• **EXERCISE AIM**:
For the data that follows, give the number of lines in which "computer" appears. Add nothing to it.

• **THE RECORDS**:
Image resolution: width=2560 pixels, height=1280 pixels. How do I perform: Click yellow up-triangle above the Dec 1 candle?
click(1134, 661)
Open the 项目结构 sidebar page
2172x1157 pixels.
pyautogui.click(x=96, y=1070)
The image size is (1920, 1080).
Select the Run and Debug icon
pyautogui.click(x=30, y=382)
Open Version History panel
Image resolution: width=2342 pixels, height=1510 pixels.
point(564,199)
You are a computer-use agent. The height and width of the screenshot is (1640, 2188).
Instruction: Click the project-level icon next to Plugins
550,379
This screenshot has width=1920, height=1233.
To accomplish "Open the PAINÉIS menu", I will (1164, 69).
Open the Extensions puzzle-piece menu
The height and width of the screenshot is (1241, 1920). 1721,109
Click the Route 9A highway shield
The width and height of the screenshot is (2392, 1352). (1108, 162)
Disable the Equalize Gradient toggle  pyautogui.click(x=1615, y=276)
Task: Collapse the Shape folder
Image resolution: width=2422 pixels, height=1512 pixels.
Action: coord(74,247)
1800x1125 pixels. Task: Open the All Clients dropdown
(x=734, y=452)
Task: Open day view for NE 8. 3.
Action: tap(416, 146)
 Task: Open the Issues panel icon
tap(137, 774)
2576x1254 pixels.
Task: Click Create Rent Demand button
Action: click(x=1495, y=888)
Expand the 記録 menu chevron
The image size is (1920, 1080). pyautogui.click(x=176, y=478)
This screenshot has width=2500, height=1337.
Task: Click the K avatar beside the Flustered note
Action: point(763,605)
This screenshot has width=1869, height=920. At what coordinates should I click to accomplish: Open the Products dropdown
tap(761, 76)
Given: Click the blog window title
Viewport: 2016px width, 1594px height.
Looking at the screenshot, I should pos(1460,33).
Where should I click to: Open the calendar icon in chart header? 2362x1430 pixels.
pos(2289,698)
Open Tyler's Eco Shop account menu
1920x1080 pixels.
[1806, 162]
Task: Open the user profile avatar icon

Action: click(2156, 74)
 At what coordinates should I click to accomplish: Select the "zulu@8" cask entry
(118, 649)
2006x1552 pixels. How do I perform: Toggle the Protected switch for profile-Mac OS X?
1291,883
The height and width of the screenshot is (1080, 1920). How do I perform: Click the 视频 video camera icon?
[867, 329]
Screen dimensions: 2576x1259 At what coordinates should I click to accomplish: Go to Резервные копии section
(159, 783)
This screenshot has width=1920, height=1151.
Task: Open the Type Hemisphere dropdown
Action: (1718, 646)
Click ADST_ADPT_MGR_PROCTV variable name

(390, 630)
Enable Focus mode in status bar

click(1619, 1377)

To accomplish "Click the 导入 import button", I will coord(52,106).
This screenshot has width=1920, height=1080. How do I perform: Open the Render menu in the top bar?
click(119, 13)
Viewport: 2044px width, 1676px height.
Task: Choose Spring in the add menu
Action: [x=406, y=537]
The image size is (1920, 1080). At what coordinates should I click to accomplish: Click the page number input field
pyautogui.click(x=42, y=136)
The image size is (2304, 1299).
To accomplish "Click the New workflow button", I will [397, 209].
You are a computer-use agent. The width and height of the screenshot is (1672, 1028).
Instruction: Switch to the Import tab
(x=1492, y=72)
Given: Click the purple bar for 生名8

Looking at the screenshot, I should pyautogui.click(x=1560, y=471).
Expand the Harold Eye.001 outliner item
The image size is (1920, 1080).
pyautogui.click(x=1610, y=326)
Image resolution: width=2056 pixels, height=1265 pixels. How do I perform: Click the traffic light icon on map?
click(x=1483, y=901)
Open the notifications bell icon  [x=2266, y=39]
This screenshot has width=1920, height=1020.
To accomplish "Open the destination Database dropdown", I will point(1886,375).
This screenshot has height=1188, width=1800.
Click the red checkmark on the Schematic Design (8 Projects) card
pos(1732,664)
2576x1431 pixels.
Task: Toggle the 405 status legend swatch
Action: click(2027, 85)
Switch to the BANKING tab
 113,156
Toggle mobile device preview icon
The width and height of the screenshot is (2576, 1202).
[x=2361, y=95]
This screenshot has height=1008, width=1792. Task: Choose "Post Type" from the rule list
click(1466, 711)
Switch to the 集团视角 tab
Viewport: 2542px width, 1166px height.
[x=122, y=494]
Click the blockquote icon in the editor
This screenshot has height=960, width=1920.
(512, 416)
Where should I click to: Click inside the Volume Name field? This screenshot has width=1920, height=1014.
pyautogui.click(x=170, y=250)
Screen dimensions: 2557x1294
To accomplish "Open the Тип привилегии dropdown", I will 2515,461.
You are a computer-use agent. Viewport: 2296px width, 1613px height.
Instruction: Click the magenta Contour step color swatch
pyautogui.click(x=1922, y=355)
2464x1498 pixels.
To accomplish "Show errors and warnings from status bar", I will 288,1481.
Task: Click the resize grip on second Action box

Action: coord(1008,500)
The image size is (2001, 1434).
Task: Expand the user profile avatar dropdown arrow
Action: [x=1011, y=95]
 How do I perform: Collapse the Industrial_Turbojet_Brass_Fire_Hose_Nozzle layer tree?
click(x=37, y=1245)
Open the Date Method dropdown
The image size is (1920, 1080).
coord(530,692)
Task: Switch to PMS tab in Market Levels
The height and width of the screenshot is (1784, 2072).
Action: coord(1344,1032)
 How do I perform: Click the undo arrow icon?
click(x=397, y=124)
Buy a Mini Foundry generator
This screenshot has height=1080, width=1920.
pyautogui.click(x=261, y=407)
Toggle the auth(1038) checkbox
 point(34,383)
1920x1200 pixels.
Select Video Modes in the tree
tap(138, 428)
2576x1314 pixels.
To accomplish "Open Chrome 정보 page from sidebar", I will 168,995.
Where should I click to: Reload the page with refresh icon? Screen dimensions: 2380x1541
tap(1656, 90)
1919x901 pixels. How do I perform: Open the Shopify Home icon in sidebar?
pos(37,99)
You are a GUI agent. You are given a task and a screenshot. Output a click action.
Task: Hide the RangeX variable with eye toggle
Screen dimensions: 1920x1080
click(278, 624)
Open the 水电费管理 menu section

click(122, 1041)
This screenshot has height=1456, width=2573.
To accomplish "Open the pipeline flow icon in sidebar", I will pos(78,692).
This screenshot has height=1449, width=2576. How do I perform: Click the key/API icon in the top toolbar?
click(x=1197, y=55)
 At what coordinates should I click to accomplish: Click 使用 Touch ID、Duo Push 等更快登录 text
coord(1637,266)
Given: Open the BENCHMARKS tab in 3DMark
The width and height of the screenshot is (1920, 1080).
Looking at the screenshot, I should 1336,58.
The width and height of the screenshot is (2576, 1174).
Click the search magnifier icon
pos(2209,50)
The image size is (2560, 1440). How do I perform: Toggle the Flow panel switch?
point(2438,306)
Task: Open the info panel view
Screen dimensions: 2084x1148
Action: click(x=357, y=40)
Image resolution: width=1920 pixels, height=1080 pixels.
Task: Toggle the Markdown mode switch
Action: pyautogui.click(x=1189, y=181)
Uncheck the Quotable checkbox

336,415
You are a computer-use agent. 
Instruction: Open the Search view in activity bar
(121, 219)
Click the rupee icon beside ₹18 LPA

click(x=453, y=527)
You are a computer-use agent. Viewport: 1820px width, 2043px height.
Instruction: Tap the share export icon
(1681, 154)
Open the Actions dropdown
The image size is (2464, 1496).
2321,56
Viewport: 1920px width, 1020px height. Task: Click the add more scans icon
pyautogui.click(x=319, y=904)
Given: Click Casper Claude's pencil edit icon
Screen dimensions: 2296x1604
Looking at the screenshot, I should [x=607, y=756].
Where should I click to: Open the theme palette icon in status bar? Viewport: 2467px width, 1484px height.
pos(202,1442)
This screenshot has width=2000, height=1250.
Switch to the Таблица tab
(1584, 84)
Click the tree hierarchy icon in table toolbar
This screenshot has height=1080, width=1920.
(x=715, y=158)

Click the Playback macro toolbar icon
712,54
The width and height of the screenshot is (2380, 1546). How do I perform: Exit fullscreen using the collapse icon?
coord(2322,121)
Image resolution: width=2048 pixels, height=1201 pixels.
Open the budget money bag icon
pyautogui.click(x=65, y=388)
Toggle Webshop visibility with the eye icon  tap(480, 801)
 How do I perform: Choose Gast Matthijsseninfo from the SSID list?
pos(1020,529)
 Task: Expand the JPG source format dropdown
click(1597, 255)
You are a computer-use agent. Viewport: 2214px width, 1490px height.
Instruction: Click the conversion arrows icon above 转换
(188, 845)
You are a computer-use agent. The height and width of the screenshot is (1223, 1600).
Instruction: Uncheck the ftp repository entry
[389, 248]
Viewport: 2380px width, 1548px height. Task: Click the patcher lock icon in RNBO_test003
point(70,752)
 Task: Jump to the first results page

• **EXERCISE RESULT**:
7